WHAT YOU ARE ASKED TO DO =
Please print the data that follows, keeping every line exact.

DATA TO PROCESS =
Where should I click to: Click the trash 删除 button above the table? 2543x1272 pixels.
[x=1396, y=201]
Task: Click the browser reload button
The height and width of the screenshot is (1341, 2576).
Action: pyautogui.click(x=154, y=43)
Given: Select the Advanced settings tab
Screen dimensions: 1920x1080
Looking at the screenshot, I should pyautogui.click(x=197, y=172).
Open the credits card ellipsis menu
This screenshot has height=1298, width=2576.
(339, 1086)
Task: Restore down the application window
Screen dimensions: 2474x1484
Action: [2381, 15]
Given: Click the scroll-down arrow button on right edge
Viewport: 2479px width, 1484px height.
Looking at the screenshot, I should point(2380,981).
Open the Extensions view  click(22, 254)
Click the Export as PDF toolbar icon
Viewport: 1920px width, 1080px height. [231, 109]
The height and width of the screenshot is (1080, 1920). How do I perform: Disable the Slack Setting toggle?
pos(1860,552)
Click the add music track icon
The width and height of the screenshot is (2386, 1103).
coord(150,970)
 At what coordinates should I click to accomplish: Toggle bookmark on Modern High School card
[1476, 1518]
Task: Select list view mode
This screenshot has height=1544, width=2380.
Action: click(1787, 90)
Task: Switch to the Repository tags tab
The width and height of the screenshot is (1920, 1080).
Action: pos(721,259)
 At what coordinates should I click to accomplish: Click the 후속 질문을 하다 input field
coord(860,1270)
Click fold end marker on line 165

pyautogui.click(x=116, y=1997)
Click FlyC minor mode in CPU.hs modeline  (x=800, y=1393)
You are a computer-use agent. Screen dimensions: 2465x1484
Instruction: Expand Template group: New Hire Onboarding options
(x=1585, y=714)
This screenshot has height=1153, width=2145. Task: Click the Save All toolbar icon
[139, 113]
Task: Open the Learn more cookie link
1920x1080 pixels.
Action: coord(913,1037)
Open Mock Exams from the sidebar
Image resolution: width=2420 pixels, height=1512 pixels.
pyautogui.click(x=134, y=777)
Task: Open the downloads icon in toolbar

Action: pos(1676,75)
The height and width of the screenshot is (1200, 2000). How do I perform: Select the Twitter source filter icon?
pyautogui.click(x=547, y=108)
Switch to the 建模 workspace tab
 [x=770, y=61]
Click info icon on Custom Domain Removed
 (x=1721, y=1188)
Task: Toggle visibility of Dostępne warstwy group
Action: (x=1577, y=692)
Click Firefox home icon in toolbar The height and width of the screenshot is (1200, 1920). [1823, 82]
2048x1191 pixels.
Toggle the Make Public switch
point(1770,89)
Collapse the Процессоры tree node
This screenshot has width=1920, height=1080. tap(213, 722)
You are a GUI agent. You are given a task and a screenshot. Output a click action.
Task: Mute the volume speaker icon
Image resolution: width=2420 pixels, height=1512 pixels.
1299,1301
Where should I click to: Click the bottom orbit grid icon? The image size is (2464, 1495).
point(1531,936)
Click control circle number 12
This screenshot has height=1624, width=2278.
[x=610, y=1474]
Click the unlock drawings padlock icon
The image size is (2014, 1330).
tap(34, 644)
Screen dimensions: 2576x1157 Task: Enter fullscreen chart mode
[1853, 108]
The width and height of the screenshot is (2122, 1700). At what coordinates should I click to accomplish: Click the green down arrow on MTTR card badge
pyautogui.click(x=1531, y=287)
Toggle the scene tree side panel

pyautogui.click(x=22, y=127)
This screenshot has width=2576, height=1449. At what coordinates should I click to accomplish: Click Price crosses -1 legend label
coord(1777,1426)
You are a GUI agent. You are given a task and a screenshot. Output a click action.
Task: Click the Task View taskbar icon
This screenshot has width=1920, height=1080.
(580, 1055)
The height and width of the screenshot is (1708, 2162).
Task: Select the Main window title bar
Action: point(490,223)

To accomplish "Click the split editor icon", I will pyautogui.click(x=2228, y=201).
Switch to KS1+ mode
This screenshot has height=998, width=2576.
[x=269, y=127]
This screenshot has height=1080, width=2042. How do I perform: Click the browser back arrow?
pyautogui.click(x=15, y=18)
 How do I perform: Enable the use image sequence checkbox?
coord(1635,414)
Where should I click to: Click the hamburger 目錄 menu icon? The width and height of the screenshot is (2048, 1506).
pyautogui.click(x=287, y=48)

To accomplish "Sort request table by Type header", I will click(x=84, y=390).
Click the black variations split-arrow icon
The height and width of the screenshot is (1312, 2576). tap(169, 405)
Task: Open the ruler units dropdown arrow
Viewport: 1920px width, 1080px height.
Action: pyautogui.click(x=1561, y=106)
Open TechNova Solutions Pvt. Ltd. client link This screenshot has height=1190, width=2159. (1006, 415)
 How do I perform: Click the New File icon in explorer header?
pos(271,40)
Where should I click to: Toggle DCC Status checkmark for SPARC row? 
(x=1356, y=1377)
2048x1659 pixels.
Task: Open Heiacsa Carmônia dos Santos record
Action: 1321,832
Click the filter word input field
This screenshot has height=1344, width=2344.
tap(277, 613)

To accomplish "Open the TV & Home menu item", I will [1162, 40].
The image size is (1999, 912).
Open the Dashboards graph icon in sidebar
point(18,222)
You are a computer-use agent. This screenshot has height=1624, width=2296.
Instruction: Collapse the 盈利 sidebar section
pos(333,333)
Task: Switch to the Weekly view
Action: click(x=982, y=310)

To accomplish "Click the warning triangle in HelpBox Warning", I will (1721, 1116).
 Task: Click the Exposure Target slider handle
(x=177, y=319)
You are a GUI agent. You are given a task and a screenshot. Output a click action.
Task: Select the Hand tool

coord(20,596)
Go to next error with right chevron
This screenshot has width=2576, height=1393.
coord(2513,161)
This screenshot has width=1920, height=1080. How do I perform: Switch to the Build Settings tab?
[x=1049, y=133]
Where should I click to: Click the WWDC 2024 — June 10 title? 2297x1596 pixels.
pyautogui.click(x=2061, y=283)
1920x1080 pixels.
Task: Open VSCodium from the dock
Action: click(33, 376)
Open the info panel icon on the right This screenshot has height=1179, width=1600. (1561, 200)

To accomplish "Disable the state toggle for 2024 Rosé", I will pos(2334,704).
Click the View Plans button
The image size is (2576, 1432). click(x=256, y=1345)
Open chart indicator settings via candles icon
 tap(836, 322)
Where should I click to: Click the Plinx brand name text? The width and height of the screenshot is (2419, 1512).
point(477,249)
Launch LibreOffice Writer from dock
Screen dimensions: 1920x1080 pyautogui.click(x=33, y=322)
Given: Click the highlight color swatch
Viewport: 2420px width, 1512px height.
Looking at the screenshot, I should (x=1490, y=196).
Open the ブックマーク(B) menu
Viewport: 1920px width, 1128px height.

RESULT =
Where should I click to: Click the trash 删除 button above the table? 2543x1272 pixels.
[x=1396, y=201]
Task: Click the browser reload button
The height and width of the screenshot is (1341, 2576).
Action: pyautogui.click(x=154, y=43)
Given: Select the Advanced settings tab
Screen dimensions: 1920x1080
Looking at the screenshot, I should pyautogui.click(x=197, y=172).
Open the credits card ellipsis menu
This screenshot has height=1298, width=2576.
(339, 1086)
Task: Restore down the application window
Screen dimensions: 2474x1484
Action: [2381, 15]
Given: Click the scroll-down arrow button on right edge
Viewport: 2479px width, 1484px height.
Looking at the screenshot, I should point(2380,981).
Open the Extensions view  click(22, 254)
Click the Export as PDF toolbar icon
Viewport: 1920px width, 1080px height. [231, 109]
The height and width of the screenshot is (1080, 1920). How do I perform: Disable the Slack Setting toggle?
pos(1860,552)
Click the add music track icon
The width and height of the screenshot is (2386, 1103).
coord(150,970)
 At what coordinates should I click to accomplish: Toggle bookmark on Modern High School card
[1476, 1518]
Task: Select list view mode
This screenshot has height=1544, width=2380.
Action: click(1787, 90)
Task: Switch to the Repository tags tab
The width and height of the screenshot is (1920, 1080).
Action: pos(721,259)
 At what coordinates should I click to accomplish: Click the 후속 질문을 하다 input field
coord(860,1270)
Click fold end marker on line 165

pyautogui.click(x=116, y=1997)
Click FlyC minor mode in CPU.hs modeline  (x=800, y=1393)
You are a computer-use agent. Screen dimensions: 2465x1484
Instruction: Expand Template group: New Hire Onboarding options
(x=1585, y=714)
This screenshot has height=1153, width=2145. Task: Click the Save All toolbar icon
[139, 113]
Task: Open the Learn more cookie link
1920x1080 pixels.
Action: coord(913,1037)
Open Mock Exams from the sidebar
Image resolution: width=2420 pixels, height=1512 pixels.
pyautogui.click(x=134, y=777)
Task: Open the downloads icon in toolbar

Action: pos(1676,75)
The height and width of the screenshot is (1200, 2000). How do I perform: Select the Twitter source filter icon?
pyautogui.click(x=547, y=108)
Switch to the 建模 workspace tab
 [x=770, y=61]
Click info icon on Custom Domain Removed
 (x=1721, y=1188)
Task: Toggle visibility of Dostępne warstwy group
Action: (x=1577, y=692)
Click Firefox home icon in toolbar The height and width of the screenshot is (1200, 1920). [1823, 82]
2048x1191 pixels.
Toggle the Make Public switch
point(1770,89)
Collapse the Процессоры tree node
This screenshot has width=1920, height=1080. tap(213, 722)
You are a GUI agent. You are given a task and a screenshot. Output a click action.
Task: Mute the volume speaker icon
Image resolution: width=2420 pixels, height=1512 pixels.
1299,1301
Where should I click to: Click the bottom orbit grid icon? The image size is (2464, 1495).
point(1531,936)
Click control circle number 12
This screenshot has height=1624, width=2278.
[x=610, y=1474]
Click the unlock drawings padlock icon
The image size is (2014, 1330).
tap(34, 644)
Screen dimensions: 2576x1157 Task: Enter fullscreen chart mode
[1853, 108]
The width and height of the screenshot is (2122, 1700). At what coordinates should I click to accomplish: Click the green down arrow on MTTR card badge
pyautogui.click(x=1531, y=287)
Toggle the scene tree side panel

pyautogui.click(x=22, y=127)
This screenshot has width=2576, height=1449. At what coordinates should I click to accomplish: Click Price crosses -1 legend label
coord(1777,1426)
You are a GUI agent. You are given a task and a screenshot. Output a click action.
Task: Click the Task View taskbar icon
This screenshot has width=1920, height=1080.
(580, 1055)
The height and width of the screenshot is (1708, 2162).
Task: Select the Main window title bar
Action: point(490,223)

To accomplish "Click the split editor icon", I will pyautogui.click(x=2228, y=201).
Switch to KS1+ mode
This screenshot has height=998, width=2576.
[x=269, y=127]
This screenshot has height=1080, width=2042. How do I perform: Click the browser back arrow?
pyautogui.click(x=15, y=18)
 How do I perform: Enable the use image sequence checkbox?
coord(1635,414)
Where should I click to: Click the hamburger 目錄 menu icon? The width and height of the screenshot is (2048, 1506).
pyautogui.click(x=287, y=48)

To accomplish "Sort request table by Type header", I will click(x=84, y=390).
Click the black variations split-arrow icon
The height and width of the screenshot is (1312, 2576). tap(169, 405)
Task: Open the ruler units dropdown arrow
Viewport: 1920px width, 1080px height.
Action: pyautogui.click(x=1561, y=106)
Open TechNova Solutions Pvt. Ltd. client link This screenshot has height=1190, width=2159. (1006, 415)
 How do I perform: Click the New File icon in explorer header?
pos(271,40)
Where should I click to: Toggle DCC Status checkmark for SPARC row? 
(x=1356, y=1377)
2048x1659 pixels.
Task: Open Heiacsa Carmônia dos Santos record
Action: 1321,832
Click the filter word input field
This screenshot has height=1344, width=2344.
tap(277, 613)

To accomplish "Open the TV & Home menu item", I will [1162, 40].
The image size is (1999, 912).
Open the Dashboards graph icon in sidebar
point(18,222)
You are a computer-use agent. This screenshot has height=1624, width=2296.
Instruction: Collapse the 盈利 sidebar section
pos(333,333)
Task: Switch to the Weekly view
Action: click(x=982, y=310)

To accomplish "Click the warning triangle in HelpBox Warning", I will (1721, 1116).
 Task: Click the Exposure Target slider handle
(x=177, y=319)
You are a GUI agent. You are given a task and a screenshot. Output a click action.
Task: Select the Hand tool

coord(20,596)
Go to next error with right chevron
This screenshot has width=2576, height=1393.
coord(2513,161)
This screenshot has width=1920, height=1080. How do I perform: Switch to the Build Settings tab?
[x=1049, y=133]
Where should I click to: Click the WWDC 2024 — June 10 title? 2297x1596 pixels.
pyautogui.click(x=2061, y=283)
1920x1080 pixels.
Task: Open VSCodium from the dock
Action: click(33, 376)
Open the info panel icon on the right This screenshot has height=1179, width=1600. (1561, 200)

To accomplish "Disable the state toggle for 2024 Rosé", I will pos(2334,704).
Click the View Plans button
The image size is (2576, 1432). click(x=256, y=1345)
Open chart indicator settings via candles icon
 tap(836, 322)
Where should I click to: Click the Plinx brand name text? The width and height of the screenshot is (2419, 1512).
point(477,249)
Launch LibreOffice Writer from dock
Screen dimensions: 1920x1080 pyautogui.click(x=33, y=322)
Given: Click the highlight color swatch
Viewport: 2420px width, 1512px height.
Looking at the screenshot, I should (x=1490, y=196).
Open the ブックマーク(B) menu
Viewport: 1920px width, 1128px height.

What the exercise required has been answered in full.